Objective: Altered drug metabolism may be a contributing factor to uncontrolled hypertension. Beta-blockers, alpha-blockers, calcium antagonists and angiotensin receptor blockers undergo hepatic metabolism by cytochrome P450 (CYP) enzymes. Genetic variation can contribute to interindividual variation, lack of treatment response or side effects with discontinuation of treatment. We aimed to determine common CYP gene variations in patients with treated but uncontrolled hypertension and to compare the distribution with the prevalence in the overall Caucasian population. Design and method: In this national multicenter study we mapped CYP2D6, CYP2C9, CYP2C19, CYP3A4 and CYP3A5 polymorphisms in 552 patients prescribed > = 2 antihypertensive agents and with systolic daytime ambulatory blood pressure (ABPM) > = 135 mmHg. On the (MALDI-TOF) MassARRAY analyzer, single nucleotide variants and small insertions/deletions (indels) were investigated with the VeriDose Core Panel and CYP2D6 copy-number variation with the VeriDose CYP2D6 CNV Panel (Agena Biosciences).
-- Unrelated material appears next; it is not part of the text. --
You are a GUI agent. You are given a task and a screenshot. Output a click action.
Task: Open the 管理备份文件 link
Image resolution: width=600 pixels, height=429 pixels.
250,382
Each allele is associated with either normal, decreased, absent, increased or unknown enzyme function based on activity scores defined by the The Clinical Pharmacogenetics Implementation Consortium (CPIC) and describe function and phenotypes for genes (IM = Intermediate metabolizer, PM = poor metabolizer, RM = rapid metabolizer and UM = ultra-rapid metabolizer). Results: 94% of patients were Caucasian. Mean daytime ABPM was 146/84 mmHg (135-190/55-106 mmHg), median age 63 (26-86) years and 35% were female. The distributions of the predicted phenotypes (illustrated in colors in Figure) for each enzyme did not differ from that reported in Caucasian population by The Pharmacogenomics Knowledgebase (PharmGK) (gray). 11% had normal phenotype in all five enzymes whereas 49% had > = 2 enzymes affected by gene variants. Conclusions: The phenotype distribution of five relevant CYP genes in patients with uncontrolled hypertension did not differ from the general Caucasian population. Dosing guidelines based on CYP2D6 genotype currently exist for metoprolol, but for other antihypertensive drugs further investigation is needed. The low proportion of patients with five normal enzymes and the high proportion with > = 2 enzymes affected suggest that pharmacogenetic CYP-testing may be useful for individualizing drug treatment in patients with uncontrolled hypertension.